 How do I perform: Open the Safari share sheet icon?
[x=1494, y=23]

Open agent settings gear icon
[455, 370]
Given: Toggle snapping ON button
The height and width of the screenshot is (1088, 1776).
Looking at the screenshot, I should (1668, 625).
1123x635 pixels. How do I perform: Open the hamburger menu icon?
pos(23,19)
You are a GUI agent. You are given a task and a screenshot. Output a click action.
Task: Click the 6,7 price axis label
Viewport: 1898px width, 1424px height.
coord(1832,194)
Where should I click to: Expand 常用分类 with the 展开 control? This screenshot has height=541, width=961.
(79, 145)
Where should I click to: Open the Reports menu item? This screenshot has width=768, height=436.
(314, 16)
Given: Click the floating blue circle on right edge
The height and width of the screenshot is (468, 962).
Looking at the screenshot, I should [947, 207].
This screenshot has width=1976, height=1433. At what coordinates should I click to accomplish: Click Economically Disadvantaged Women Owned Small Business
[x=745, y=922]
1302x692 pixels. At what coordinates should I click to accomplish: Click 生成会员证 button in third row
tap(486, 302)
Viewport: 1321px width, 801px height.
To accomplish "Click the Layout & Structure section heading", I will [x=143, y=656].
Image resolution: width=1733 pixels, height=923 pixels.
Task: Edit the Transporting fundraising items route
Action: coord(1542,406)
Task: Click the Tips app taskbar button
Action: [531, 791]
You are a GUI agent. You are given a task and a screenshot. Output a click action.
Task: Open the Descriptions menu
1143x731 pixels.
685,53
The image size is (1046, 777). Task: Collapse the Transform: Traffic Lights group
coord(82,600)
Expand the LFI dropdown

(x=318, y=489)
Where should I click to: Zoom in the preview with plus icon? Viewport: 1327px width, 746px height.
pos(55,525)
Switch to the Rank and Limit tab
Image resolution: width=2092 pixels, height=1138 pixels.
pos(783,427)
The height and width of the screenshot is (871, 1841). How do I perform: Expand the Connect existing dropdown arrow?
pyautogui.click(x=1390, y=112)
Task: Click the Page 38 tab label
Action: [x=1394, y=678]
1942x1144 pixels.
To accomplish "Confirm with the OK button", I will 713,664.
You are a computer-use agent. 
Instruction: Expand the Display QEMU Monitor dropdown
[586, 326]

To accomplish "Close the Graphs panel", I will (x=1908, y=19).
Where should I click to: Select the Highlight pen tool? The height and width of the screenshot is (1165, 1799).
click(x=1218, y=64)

What this task involves: Give back exactly the lines from the one containing "1143x731 pixels." through the end of the listing above, with both ends included and nothing added.

Worked solution:
1143x731 pixels.
685,53
The image size is (1046, 777). Task: Collapse the Transform: Traffic Lights group
coord(82,600)
Expand the LFI dropdown

(x=318, y=489)
Where should I click to: Zoom in the preview with plus icon? Viewport: 1327px width, 746px height.
pos(55,525)
Switch to the Rank and Limit tab
Image resolution: width=2092 pixels, height=1138 pixels.
pos(783,427)
The height and width of the screenshot is (871, 1841). How do I perform: Expand the Connect existing dropdown arrow?
pyautogui.click(x=1390, y=112)
Task: Click the Page 38 tab label
Action: [x=1394, y=678]
1942x1144 pixels.
To accomplish "Confirm with the OK button", I will 713,664.
You are a computer-use agent. 
Instruction: Expand the Display QEMU Monitor dropdown
[586, 326]

To accomplish "Close the Graphs panel", I will (x=1908, y=19).
Where should I click to: Select the Highlight pen tool? The height and width of the screenshot is (1165, 1799).
click(x=1218, y=64)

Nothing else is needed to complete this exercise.